Am Schönsten sind die Blumen zwischen 11.00 und 15.00 Uhr bei vollem Sonnenschein.

Knersvlakte
Knersvlakte heißt das außergewöhnlich trockene Gebiet der Sukkulenten-Karoo, das sich etwa zwischen den Ortschaften Vanrhynsdorp und Bitterfontein und den Bokkeveld Bergen im Osten erstreckt und sich durch eine besonders große Artenvielfalt auszeichnet. Wahrscheinlich kommt der Name Knersvlakte von dem knarzenden Geräusch, das die eisenbeschlagenen Wagenräder der ersten Siedler auf den Steinen machten.
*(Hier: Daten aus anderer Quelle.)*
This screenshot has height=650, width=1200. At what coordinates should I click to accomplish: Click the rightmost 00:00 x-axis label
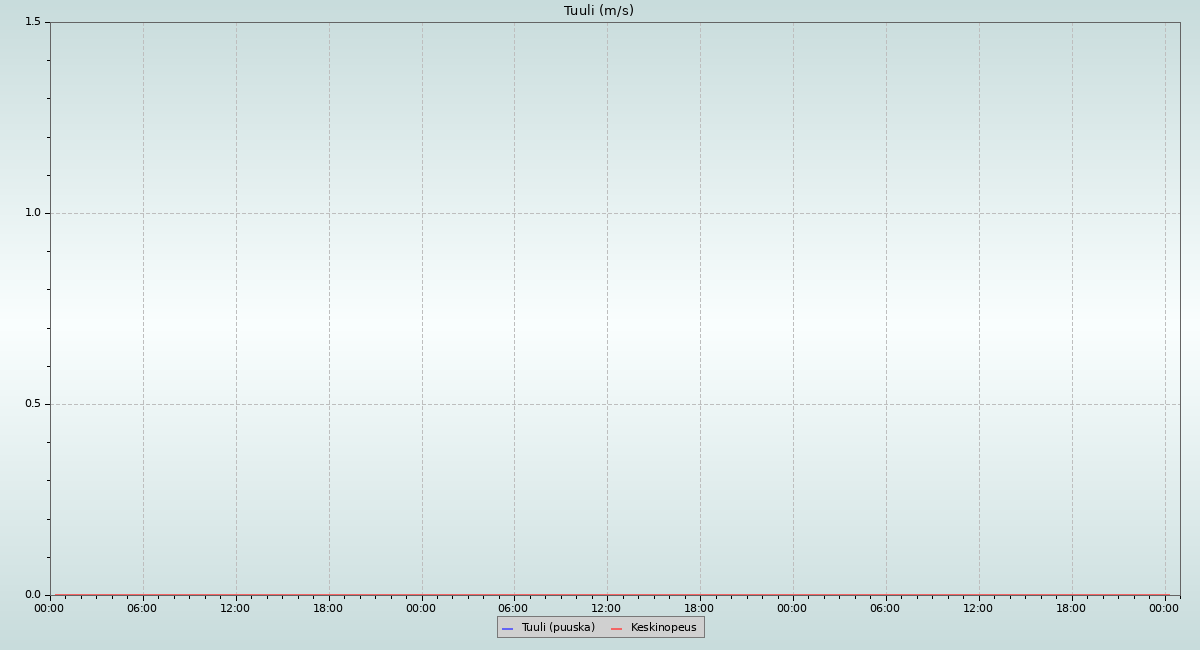coord(1164,608)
In dem etwa 48.000 ha großen Gebiet leben 1.324 Pflanzenspezies, von denen 266 nur hier vorkommen. 128 Arten stehen auf der roten Liste der vom Verschwinden bedrohten Arten. Typisch für die Landschaft sind die weißen Quarzkiesel, die den Boden bedecken und manchmal Pflanzen bedecken, die sich mit ihrem unbezähmbaren Überlebenswillen dem Licht entgegenrecken. Der achtlose Besucher sieht vielleicht zunächst nur eine von hellen Quarzsteinen bedeckte Ebene und glaubt, es sei nicht viel zu sehen. Beim genaueren Hinschauen jedoch zeigt sich eine Welt voller kleiner Sukkulenten. Sukkulenten sind saftreiche Pflanzen, die an die hier herrschenden besonderen Klima- und Bodenverhältnisse angepasst sind. Ihr Name kommt vom lateinischen Wort „succus“, d.h. Saft. Dort, wo wenig Regen fällt, sind sukkulente Pflanzen zu Hause. Sie speichern in ihren Blättern, Stämmen oder Wurzeln Wasser und können so längere Trockenzeiten überstehen. Jede einzelne Sukkulente ist auch optisch ein kleines Kunstwerk der Natur.
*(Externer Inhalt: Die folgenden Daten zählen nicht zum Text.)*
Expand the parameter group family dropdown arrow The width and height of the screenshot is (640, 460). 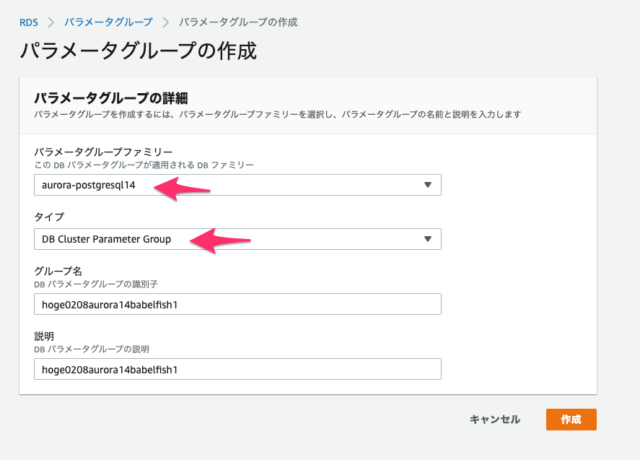(x=427, y=185)
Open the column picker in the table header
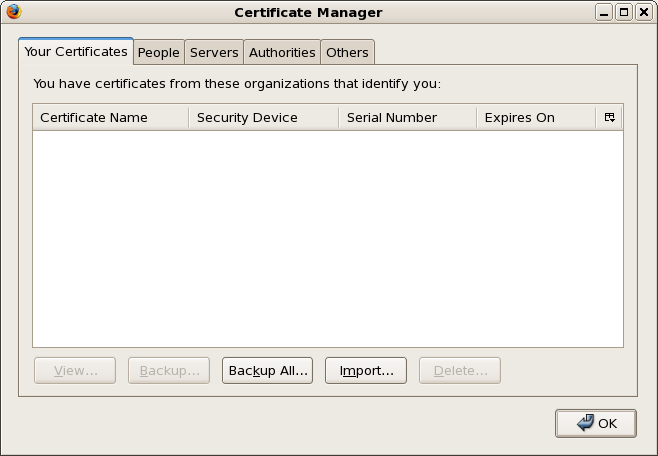This screenshot has width=658, height=456. pyautogui.click(x=609, y=117)
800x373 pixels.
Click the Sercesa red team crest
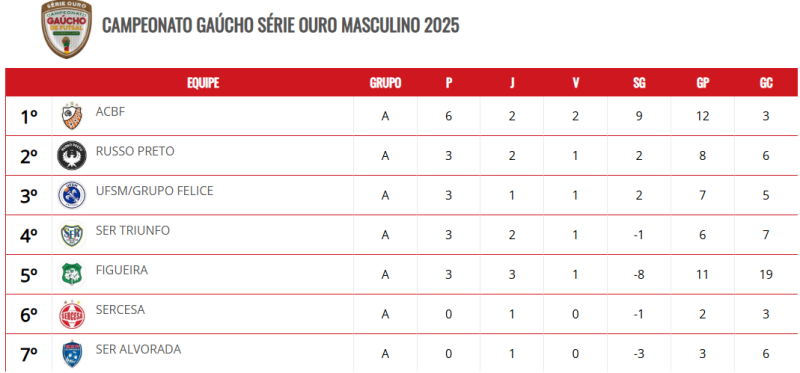[72, 314]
Manche Sukkulenten tragen lustige englische Namen wie „baby bum“ (Babyhintern), „Donkey ears“ (Eselsohren), „little buttons“ (kleine Knöpfe). Andere sehen wie kleine grüne Murmeln aus, wieder andere wie blühende Kieselsteine. Manche zeigen sich an der Erdoberfläche nur während des Frühlings und ziehen sich unter die Erde zurück, sobald es heiß wird.

Exkursion Tipps zur Blumenstunde:
Die beste Zeit, um Blumen zu sehen, ist etwa zwischen 11.00 und 15.00 Uhr und bei Sonnenschein. Dann sind sie vollständig geöffnet und am prächtigsten. Einige Blumen bleiben bei bedecktem Himmel verschlossen. Die Blumen sind immer zur Sonne ausgerichtet. Versuchen Sie also, die Sonne immer im Rücken zu haben, um den Farbenreichtum besonders gut genießen zu können.
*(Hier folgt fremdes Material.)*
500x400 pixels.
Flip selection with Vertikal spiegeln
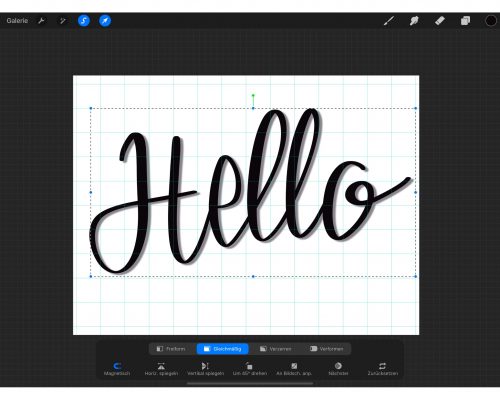205,369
Respektieren Sie das Blumenparadies. Gehen Sie sehr vorsichtig durch die Blumenwiesen und treten Sie nicht auf die Blumen. Und vor allem: Pflücken Sie bitte keine Blumen und keine Blumenzwiebeln. Auch im nächsten Jahr möchten Besucher das Blumenparadies genießen.
Wenn sich während Ihrer Fahrt Fragen ergeben, zögern Sie nicht, sich an die Menschen der Region zu wenden. Man hilft Ihnen gerne, gibt Ihnen auch gerne Tipps, wo die besten Blumen zu sehen sind.

Wenn Sie Ihre Kenntnisse erweitern und Blumen identifizieren wollen, empfiehlt sich ein spezielles Blumenführerbuch, das man in Buchhandlungen kaufen kann, wie z. B. den West Coast Wild Flower Guide, “Wild Flowers of Namaqualand” von Annelise le Roux oder den South African Wild Flower Guide 9 “Nieuwoudtville” von John Manning & Peter Goldblatt.